The switch to switching did not go well. Garner hit .213 for the season with eight homers and 33 RBIs and little success from either side, while the follow-through from his left-handed swing aggravated a nagging arm injury. Add recurring foot problems to the mix and Garner's 2007 campaign was a difficult grind.
There was one clear highlight. His grand slam on July 1 at Stockton Ballpark fueled a wild 17-10 Nuts' victory over the Ports that began Modesto's amazing 23-6 sprint through its July schedule.
Garner came back to Modesto this season batting strictly from the right side, and at 23 remains young enough to be able to chalk up last season as a learning experience.
And, by the way, he's never been to McMurry, Pa.
Brian VanderBeek: Coming off that 2006 season, why did you make the decision to try switch-hitting?
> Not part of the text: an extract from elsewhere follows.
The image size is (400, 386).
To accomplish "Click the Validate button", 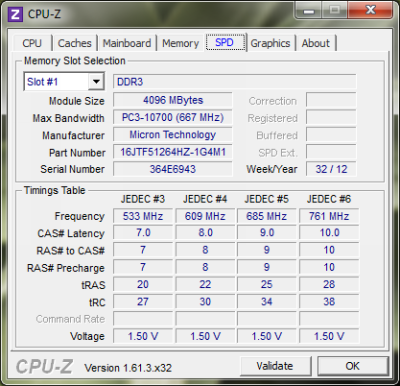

Cole Garner: For a first-year switch-hitter I thought I did well. Sometimes when I was scuffling at the plate or my swing didn't feel right I'd flip over and hit left-handed, just to see the ball from a different side. In batting practice I had no trouble hitting homers from the left. So when my arm got healthy they said they wanted me to try it for a year, just to see how it went. Toward the end of last year and in winter ball my arm couldn't handle it, just from finishing the swing. In winter ball I couldn't play the field because I couldn't throw.
BVB: It made the decision easy to go back to hitting exclusively right-handed.
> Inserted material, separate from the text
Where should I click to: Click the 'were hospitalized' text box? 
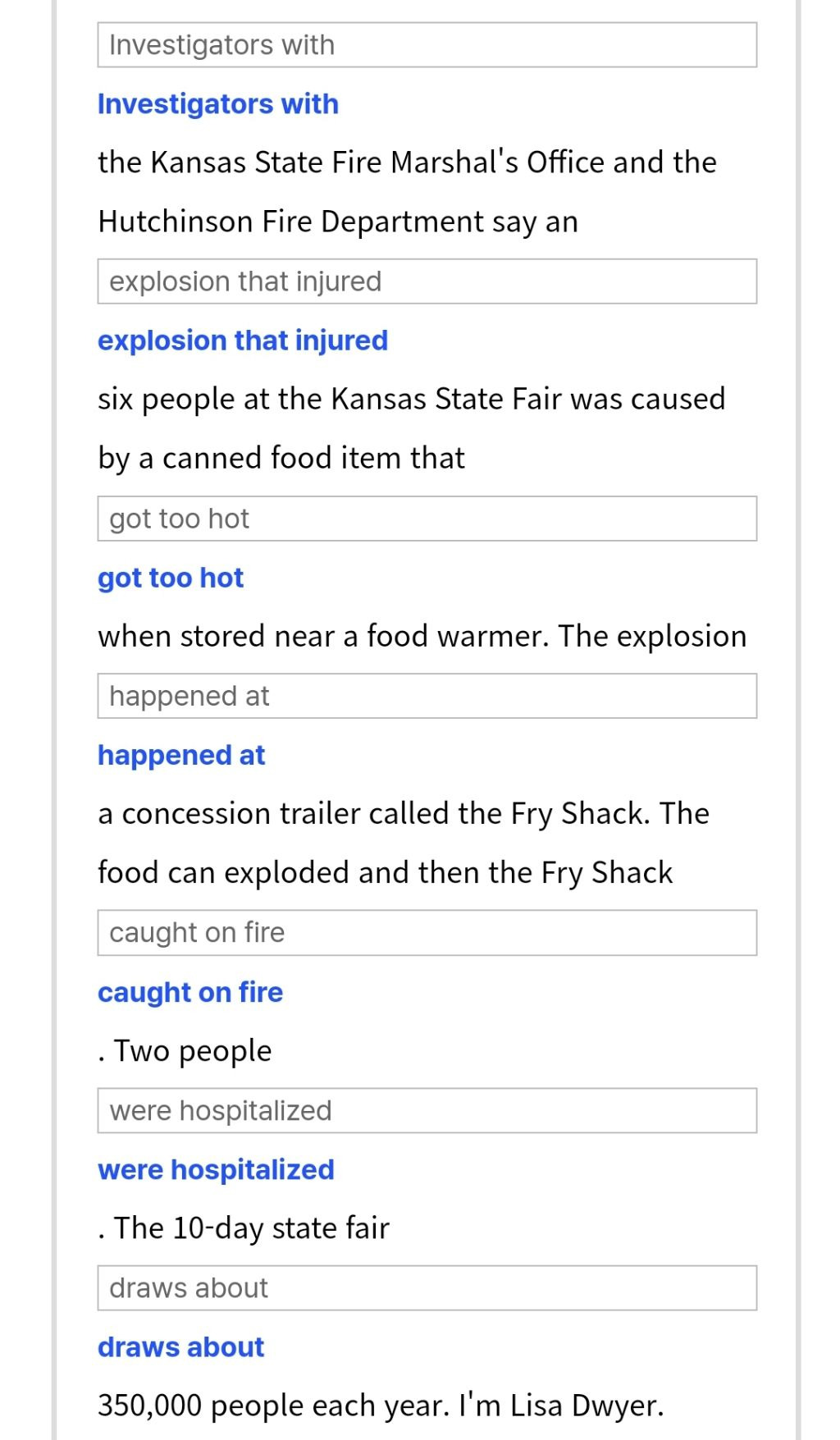pyautogui.click(x=427, y=1111)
CG: I'd rather be able to throw and play the field than to hit left-handed.
BVB: Looking back on last season, do you look on it as a wasted year?
CG: No, not at all. It was a learning experience. To be able to go through that -- what I went through mentally -- is huge. Just dealing with failure in this game of failure that we play, and dealing with the adversity, has made me a better player.
BVB: That's one of the things that player development people have told me for years, that they want their kids to experience some failure at an early point in their career. The reasoning is, if your first failure comes at the major league level, there's no way to handle that.
CG: I had a good year in Asheville, but even in that year I struggled at the beginning. I guess I'm a slow starter. Right now I'm seeing the ball well. The hits will come. This is something you have to deal with as a ballplayer and if you deal with it the right way it will improve you as a player.
BVB: You probably figured you were headed back to Modesto this season, so you had resolved that in your head before spring training.
CG: I pretty much knew I was coming back here.
BVB: That still has to make it difficult when you come back into this clubhouse and see all the new guys, knowing your teammates from last year are in Tulsa.
CG: It makes it a lot easier to bear knowing I'm only 4½ hours from home, and when we go south I'm 45 minutes from home and I get to see my family. Having Coach Espy here to work with is a huge plus, and having Jerry here is great. I learn so much from these guys.
BVB: The conversation in the off-season with the Rockies about not switch-hitting, I guess it was pretty easy.
CG: I spoke with our hitting coordinator (Jim Johnson) and we probably had an hour-long conversation, just about what was best for me. I had another off-season of rehabbing my arm and they don't want me in a position where I'm going to be vulnerable to injury. My arm is doing a lot better.
BVB: How was your adjustment back to hitting only from the right side, especially the first time you stepped in against a right-handed pitcher?
CG: I didn't get many at-bats in spring training. I had problems with my feet last year, and they're still going on. I have small fractures in both of my feet. I'm getting some orthotics and some custom-made gel insoles. They've told me that even if I stayed in a wheelchair and completely off my feet for six months they might not heal. I have to deal with it. I've switched from spikes to molded cleats, and that helps a little, and I have to do all those little things to keep me on the field. I've seen the right-handed pitching my whole life. It's weird seeing it again.
BVB: The one hit last year that I thought turned around the team was your grand slam in Stockton. It got the team going.
CG: We had a great July. We just really came together last year. It was awesome. It didn't matter who was up, because that player knew there were people in the dugout who wanted him to get a hit just as badly as he did. That's a really good feeling.
BVB: I've seen a lot of teams through the years that didn't have that camaraderie. One guy would be at the plate, and the guy in the dugout was rooting for him to fail so that he would be the one to be promoted.
CG: We never thought that way and it showed. We had played together for three years at that point, and that team really had good chemistry.
BVB: Even with the early struggles at the plate, this team already has shown some of that.
CG: As the year goes on, it's only going to get better.